Can someone point out where I might be going wrong ?

Answer

Konrad Rudolph picture Konrad Rudolph · Nov 6, 2013

It’s much easier (and more direct) not to iterate over indices but over vertices. Furthermore, each predecessor (usually denoted π, not next), needs to point to its, well, predecessor, not the current temporary vertex.

Given a |V|×|V| adjacency matrix dist for the distances, initialised to infinity, and a |V|×|V| adjacency matrix next to with pointers to vertices,

for each vertex v
    dist[v, v] ← 0
for each edge (u,v)
    dist[u, v] ← w(u,v)  // the weight of the edge (u,v)
    next[u, v] ← u

for each vertex k
    for each vertex i
        for each vertex j
            if dist[i, k] + dist[k, j] < dist[i, j] then
                dist[i, j] ← dist[i, k] + dist[k, j]
                next[i, j] ← next[k, j]

Note that I’ve changed the three nested loops to iterate over vertices not indices, and I’ve fixed the last line to refer to the previous node rather than any intermediate node.

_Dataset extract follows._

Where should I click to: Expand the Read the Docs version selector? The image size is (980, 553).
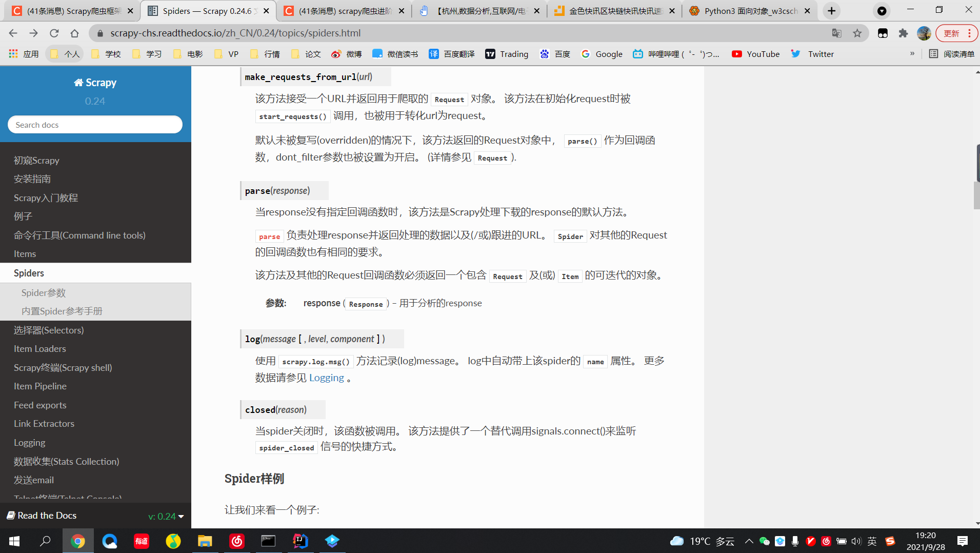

An implementation of the above which looks almost like the pseudocode can be found, for instance, in scipy.sparse.csgraph.

Path reconstruction starts at the end (j in the code below) and jumps to the predecessor of j (at next[i, j]) until it reaches i.

function path(i, j)
    if i = j then
        write(i)
    else if next[i, j] = NIL then
        write("no path exists")
    else
        path(i, next[i, j])
        write(j)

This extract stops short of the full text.